Even with the prospect of a vaccine on the horizon, Merkel has still warned of a difficult winter. Germany is racing to construct large-scale vaccination hubs, but experts have said it could be many months before everyone receives a jab.

Pandemic fatigue

In the first wave of the pandemic, Germany closed schools, stores and workplaces but managed to avoid the more stringent restrictions on movement seen elsewhere in Europe.

But in late October, Merkel announced that the country’s contact tracing could not keep up with the virus’s spread, with health authorities unable to identify where 75 percent of cases came from.

Pandemic fatigue was hitting much of Europe at the same time. German experts say that given its success the first time around, the country is particularly prone to what they’ve dubbed the “prevention paradox,” with people being more lax because they’ve been touched less by the pandemic.

“There were many people who had no contact with covid patients at all,” said Wieler. “There are still people who deny this disease.”

Herold attributed the slide to lax rules for summer travel, combined with families coming home just as schools opened and colder weather arrived. The exact role schools have played in spreading infections has been a matter of intense debate in Germany.

But while numbers have flattened, it’s not enough, she said.

Given the length of time that coronavirus patients stay in the wards, even a plateau in the number of cases adds to the cumulative pressure. Last month, the final patient among those admitted in the first wave in spring was finally discharged from Herold’s hospital, after a stay of around six months.

“We are all currently dealing with numbers of patients that we are just able to handle,” she said. “If the numbers rise again, it’s going to be very tough.”
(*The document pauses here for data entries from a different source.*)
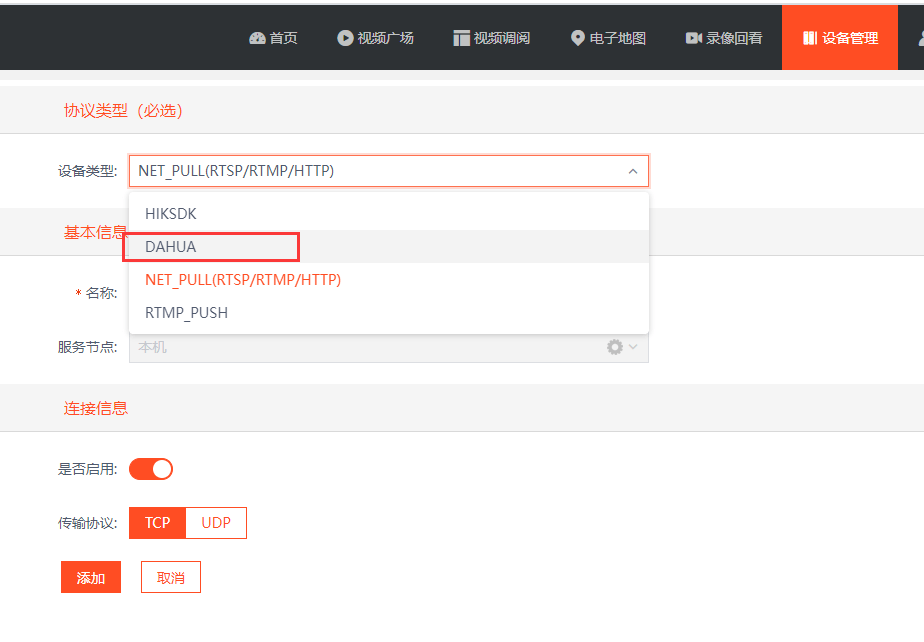Click the 取消 button
The image size is (924, 642).
click(x=171, y=577)
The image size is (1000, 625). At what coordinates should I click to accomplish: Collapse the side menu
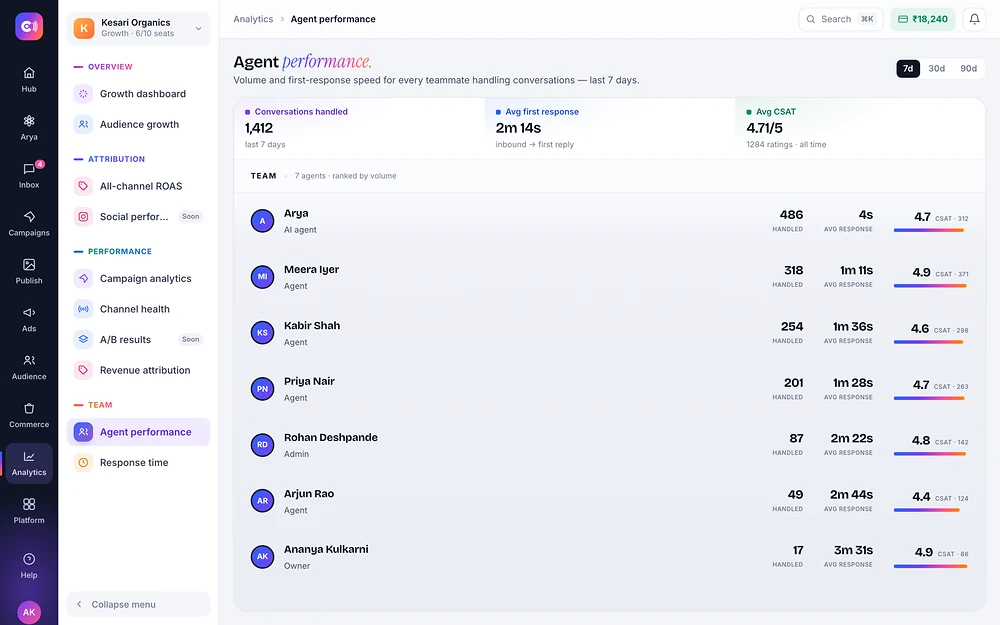coord(138,604)
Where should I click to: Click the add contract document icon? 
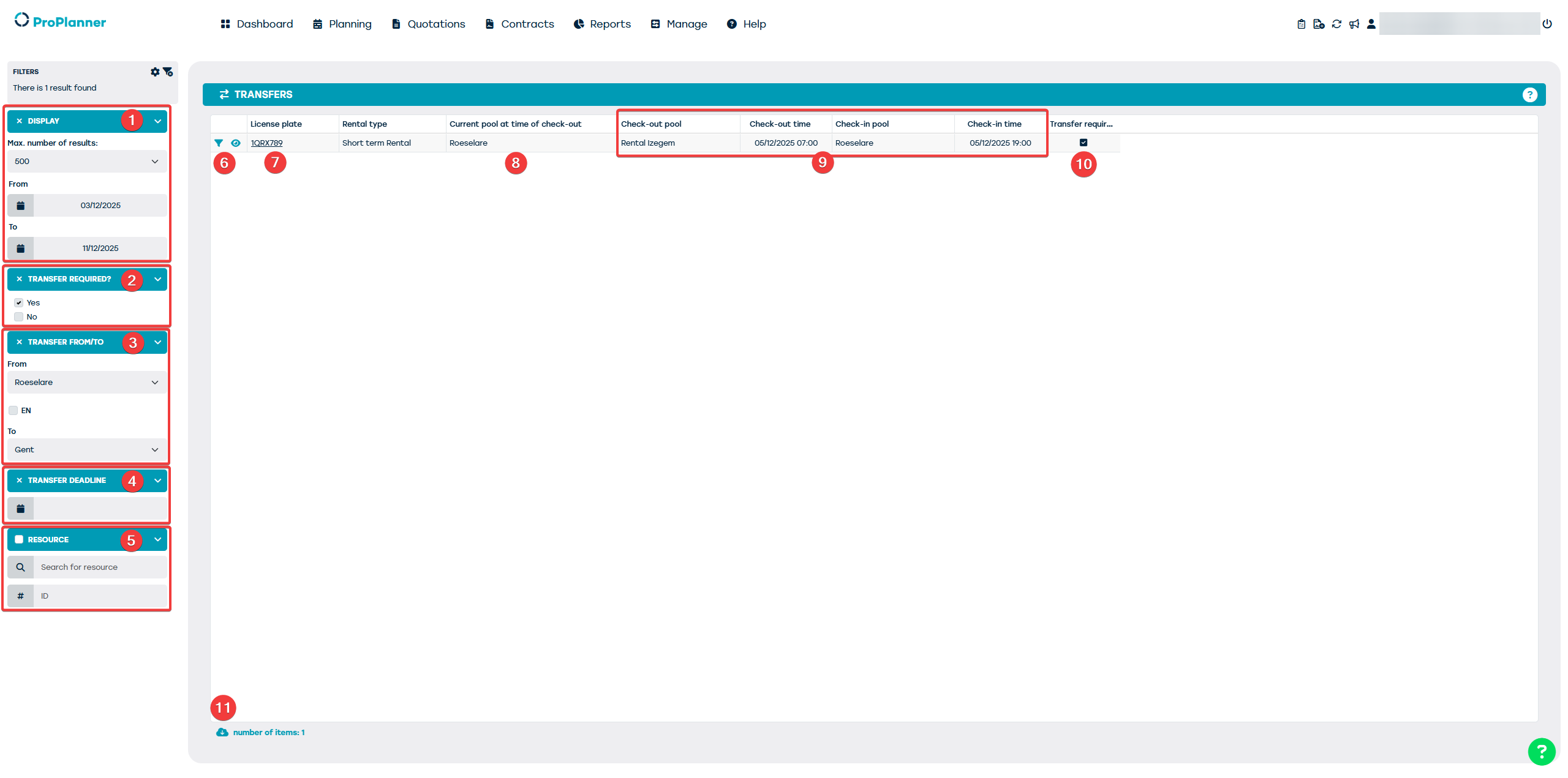coord(1319,24)
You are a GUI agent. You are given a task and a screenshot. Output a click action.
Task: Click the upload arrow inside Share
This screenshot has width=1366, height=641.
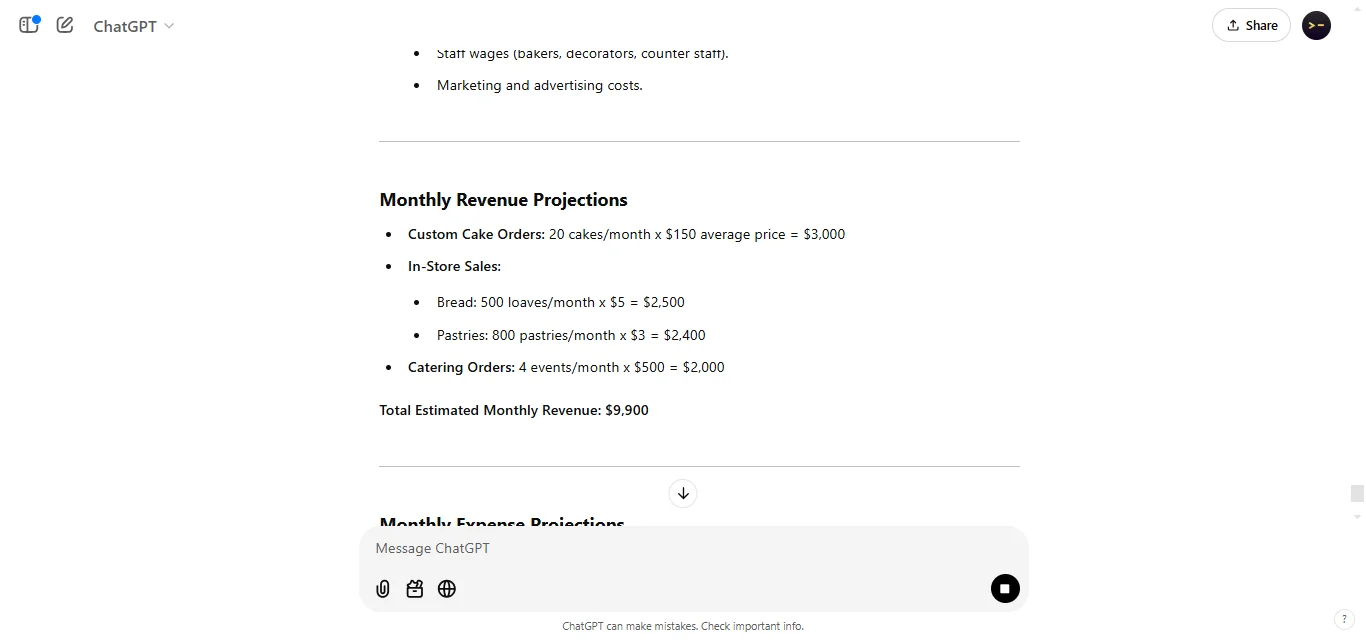pyautogui.click(x=1232, y=24)
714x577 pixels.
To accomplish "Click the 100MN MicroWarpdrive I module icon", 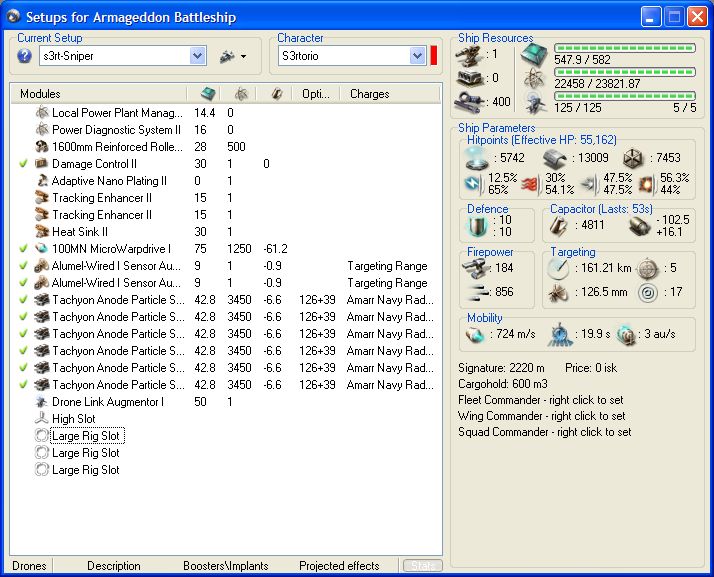I will point(42,249).
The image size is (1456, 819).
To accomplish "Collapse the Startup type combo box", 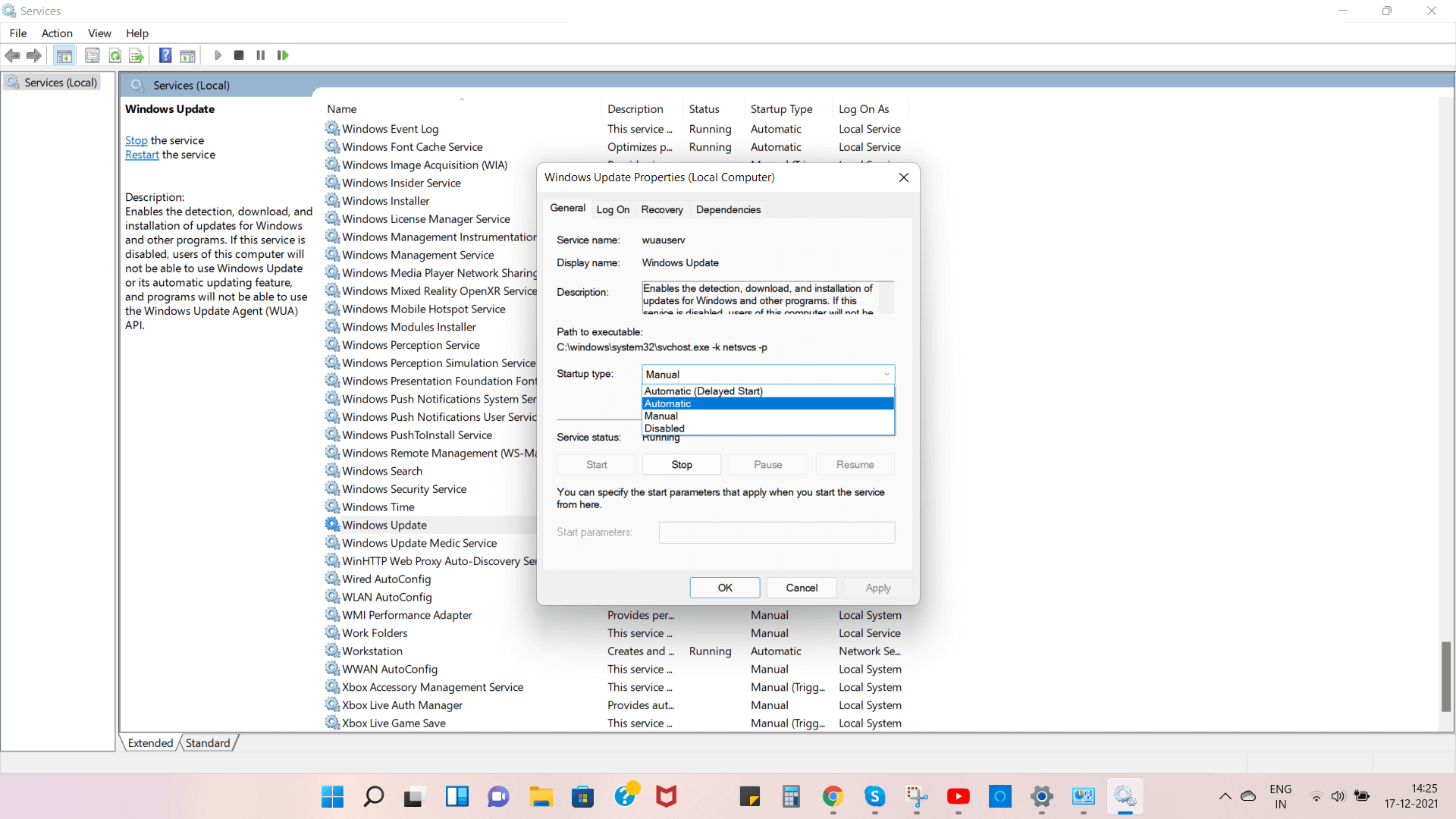I will pos(886,375).
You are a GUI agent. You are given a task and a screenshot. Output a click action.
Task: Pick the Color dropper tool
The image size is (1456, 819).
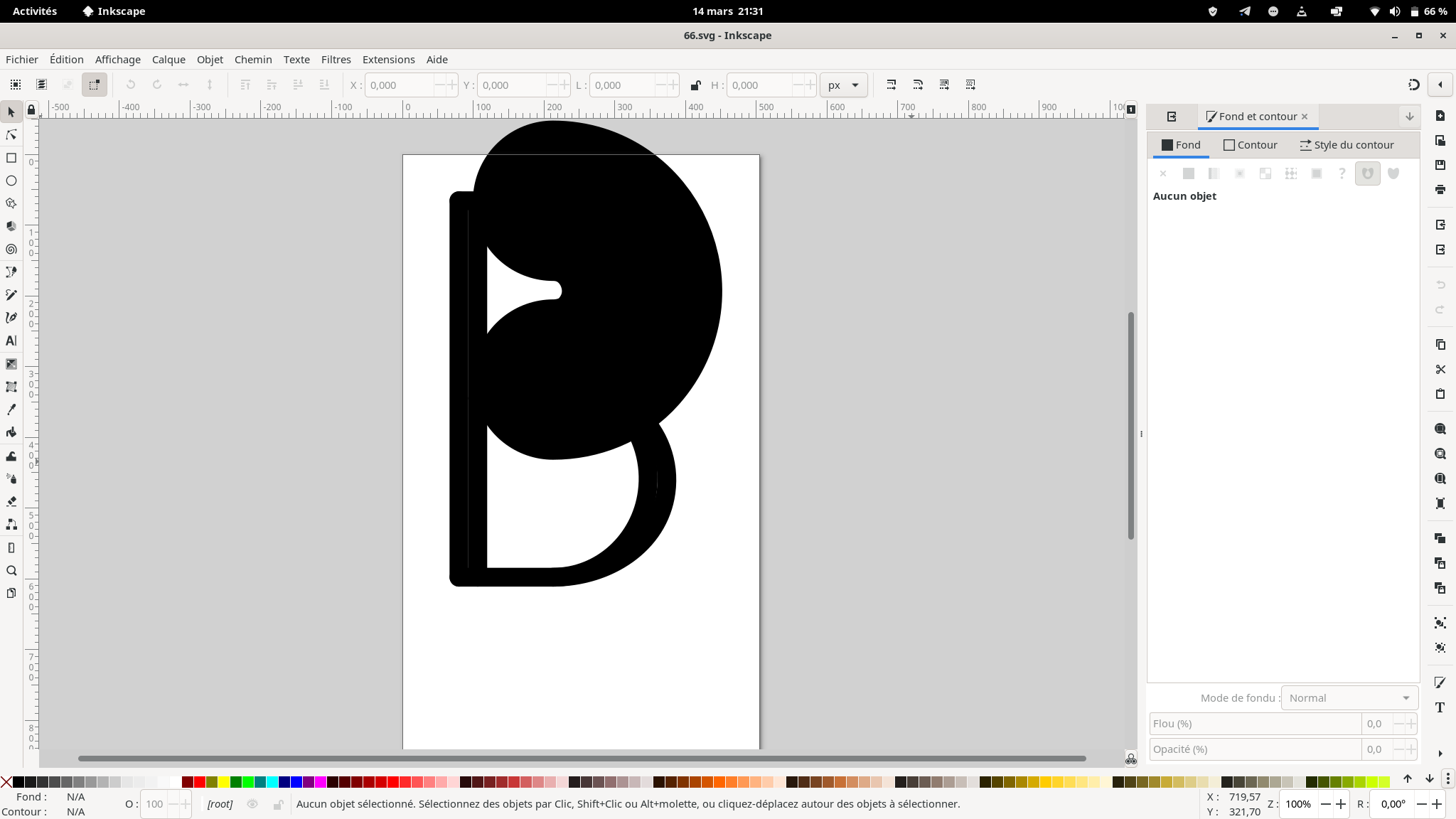11,410
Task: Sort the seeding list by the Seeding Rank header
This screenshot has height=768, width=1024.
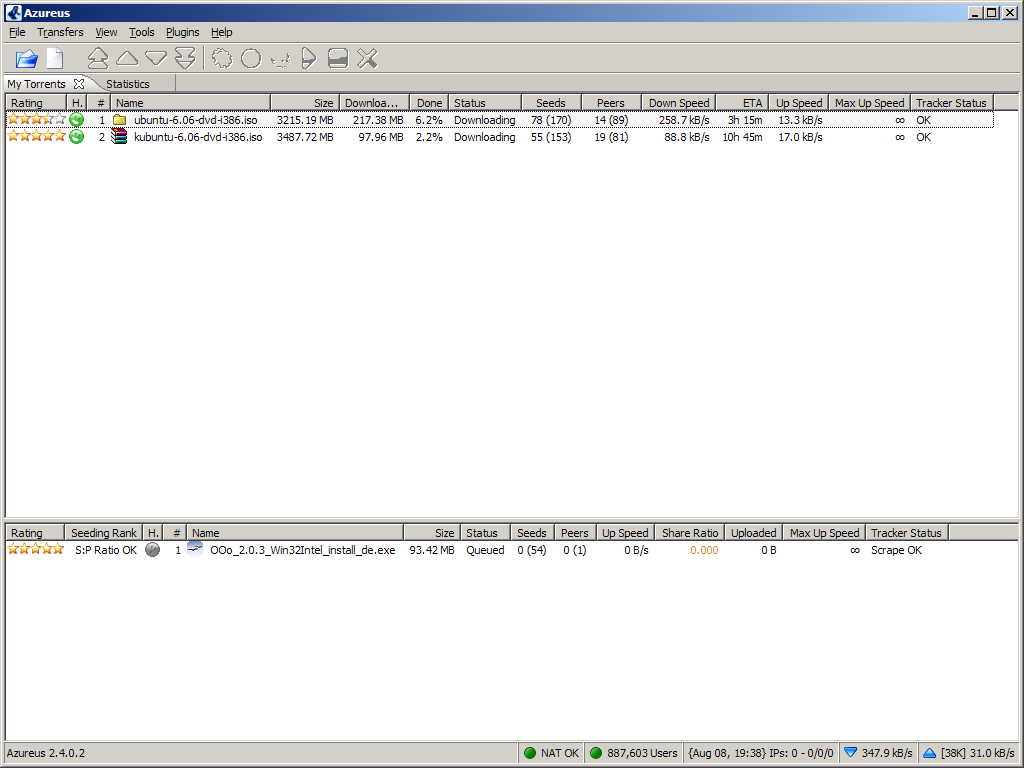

That’s why Christmas is such a concern, she said. While Germany has extended its measures until Jan. 10, there is a week-long amnesty over the holidays, when families in most of the country will be in groups of up to 10 adults — and unlimited numbers of children under 14. Brockmann said that could be counterbalanced by the fact that schools are closed and more people are home from work, but no one knows for sure.

“I’m worried,” said Herold.

In recent days, an elderly woman who had suffered a fall needed an operation. Elective surgeries have already been canceled.

“We had to wait for the next covid patient to die before we could get her surgery,” Herold said.

Luisa Beck contributed to this report.